Its planned marriage to a Chinese suitor blocked, construction company Aecon Group Inc. pledged on Thursday to remain independent and capitalize on a string of recently awarded contracts.
The federal government ended a $1.5-billion takeover of Aecon by state-controlled China Communications Construction Co. Ltd. (CCCC) on Wednesday, citing national-security concerns. CCCC won a bidding war for Aecon last October after the Toronto-based company put itself up for sale. Aecon formally ended the auction late on Wednesday and chief executive officer John Beck said the company emerged from the process in a position of strength.
“Over the past several months, Aecon has secured numerous large-scale projects, has a record backlog and a significant pipeline of opportunities,” Mr. Beck said. Analysts concurred with the CEO’s upbeat view. CIBC World Markets Inc.’s Jacob Bout said in a report: “The outlook for Aecon has improved substantially since it announced that it was up for sale in August, 2017.”
Aecon’s share price dropped on Thursday after Ottawa terminated the CCCC takeover, falling more than 15 per cent to close at $14.67 in Toronto. The CCCC offer was for $20.37 a share and CIBC’s Mr. Bout predicted Aecon stock will hit $20 in the next 12 to 18 months.

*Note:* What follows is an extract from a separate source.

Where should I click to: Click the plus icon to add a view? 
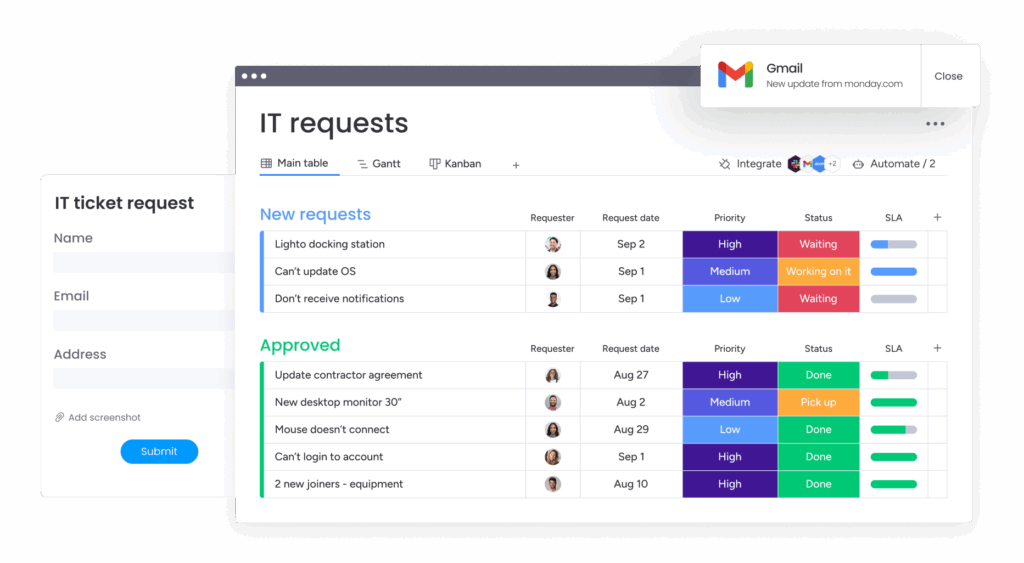[x=516, y=165]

Aecon currently has a record backlog of work, with $4.6-billion in projects on its books. In recent months, the company won roles on transit projects in Montreal and Toronto. It is currently bidding to build light-rail networks in Hamilton and Ottawa that, together, are worth more than $3-billion. Aecon is also a leading contender on coming contracts to refurbish two Ontario nuclear power plants.
Aecon also pulled out of bidding on the Gordie Howe International Bridge between Windsor and Detroit while working on the CCCC takeover, citing capacity issues. Security experts had raised concerns over a state-controlled Chinese company working on the link. Analysts said Aecon may now opt to re-enter the competition for the $4.8-billion project.

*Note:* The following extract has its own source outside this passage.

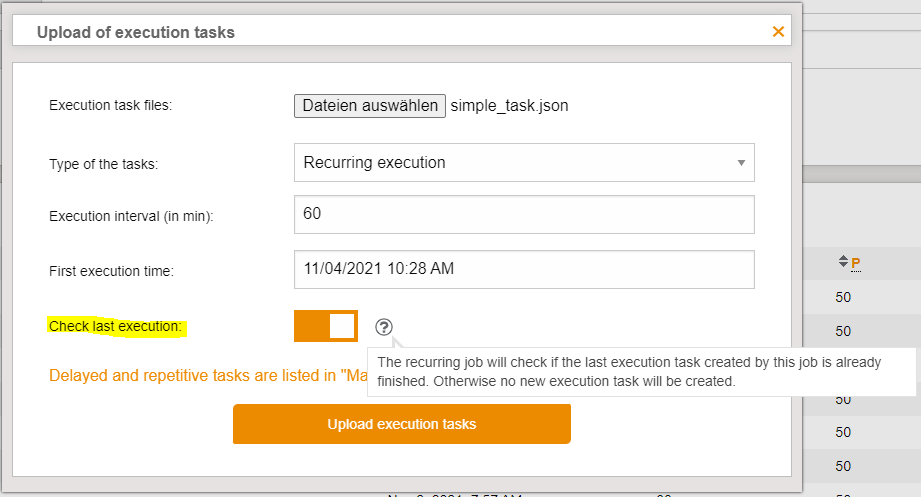921x497 pixels.
Task: Click the recurring job tooltip text
Action: (x=640, y=372)
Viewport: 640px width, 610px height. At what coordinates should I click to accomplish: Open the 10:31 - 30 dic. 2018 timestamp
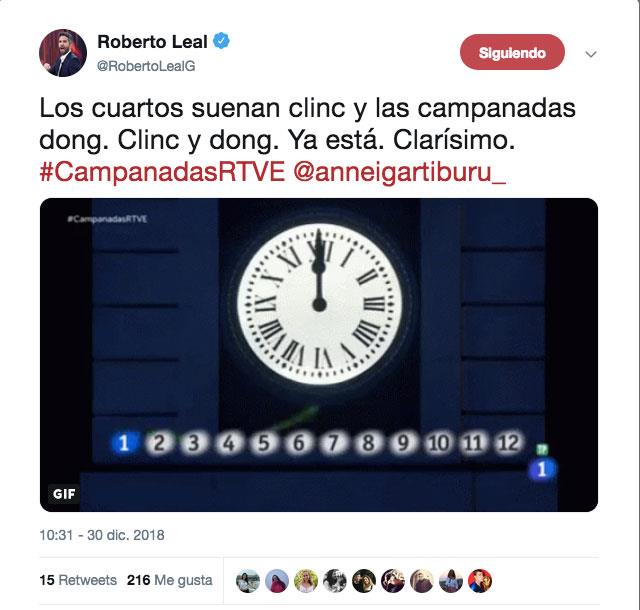tap(102, 535)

The federal Liberals turned down CCCC’s bid for Aecon after swiftly approving last year’s takeover of satellite technology company Norsat International Inc. by Chinese rival Hytera Communications Co. Ltd.
Canadian and U.S. intelligence services objected to the Norsat takeover, according to sources close to Norsat, CCCC and Aecon. The sources said Prime Minister Justin Trudeau and his cabinet subsequently revised their view on state-owned Chinese companies and heightened the scrutiny applied to the bid for Aecon, which works on power plants, military bases and telecom networks.
Several Canadian construction firms, including PCL Constructors Inc., Ledcor Group and P.W. Graham & Sons Construction, sent representatives to Ottawa to lobby against the CCCC takeover, in part because they claimed a state-controlled company would undercut rivals on prices in order to boost its market share.
While the CCCC takeover failed to get government approval, and Aecon now says it plans to remain independent, takeover experts said another foreign or domestic construction company could launch a bid. Lawyers and bankers also said that Chinese companies are still potential buyers of Canadian businesses.
“No indication has been given that this decision signals a change in Canada’s overall approach to foreign investment, including foreign investment from China,” law firm Osler Hoskin & Harcourt LLP said in a report. “To date, the federal government has exercised its national-security review power judiciously.”
When Aecon put itself up for sale last year, its bankers at BMO Capital Markets Corp. reached out to 16 potential buyers. Along with CCCC, three companies made formal offers, according to regulatory filings Aecon made last year.
On Wednesday, the company said “while Aecon’s board considers strategic options … from time to time, Aecon is no longer actively pursuing a sale process.” That language leaves the door open to another offer. CIBC’s Mr. Bout said: “There were other bidders as part of the Aecon sale, but an immediate bid appears unlikely.”
A new boss is expected at Aecon. Mr. Beck is 76 years old and previously announced plans to retire, then put his departure on hold while the takeover was pending. Aecon’s board said it restarted the search for a new CEO after the CCCC offer was blocked and Mr. Beck is expected to continue in the role until his successor is selected.